■ **Work to be completed**: Reproduce the records below in full and word for word, excluding pictures.

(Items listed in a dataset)
-*-*-
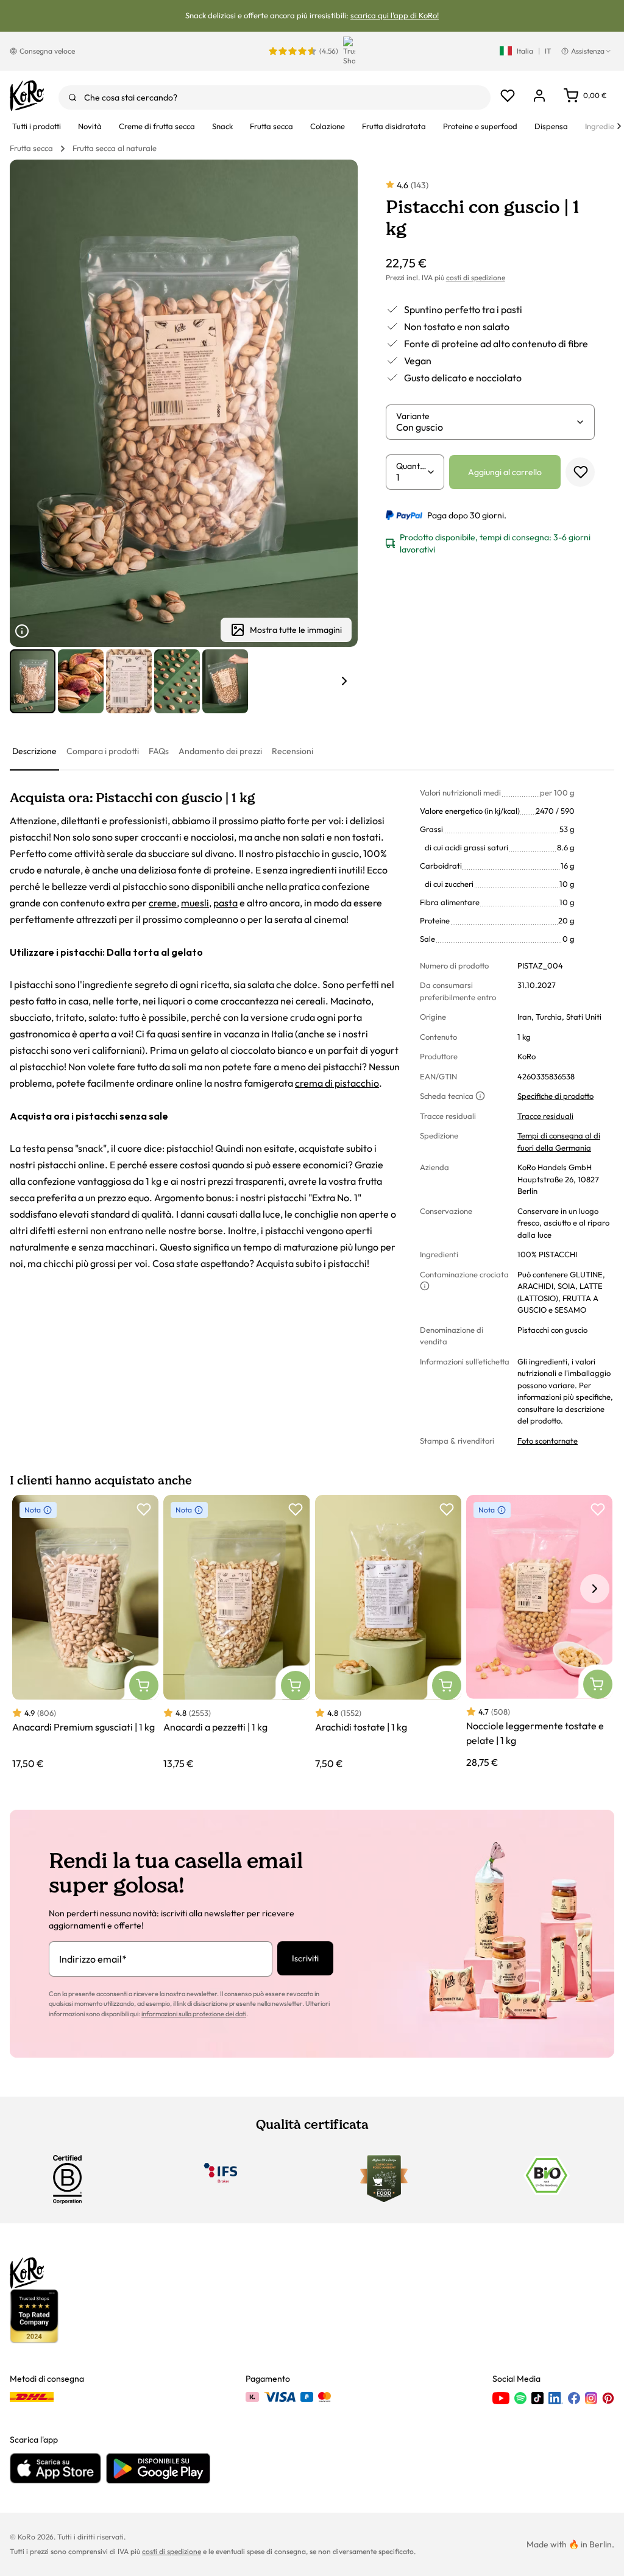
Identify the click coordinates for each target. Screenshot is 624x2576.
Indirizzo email (93, 1959)
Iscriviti (305, 1958)
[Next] (619, 126)
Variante (413, 416)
-*-*-
■ **Answer box**:
Identify the click coordinates for each target. Screenshot is 624x2576.
Indirizzo email (93, 1959)
Iscriviti (305, 1958)
[Next] (619, 126)
Variante (413, 416)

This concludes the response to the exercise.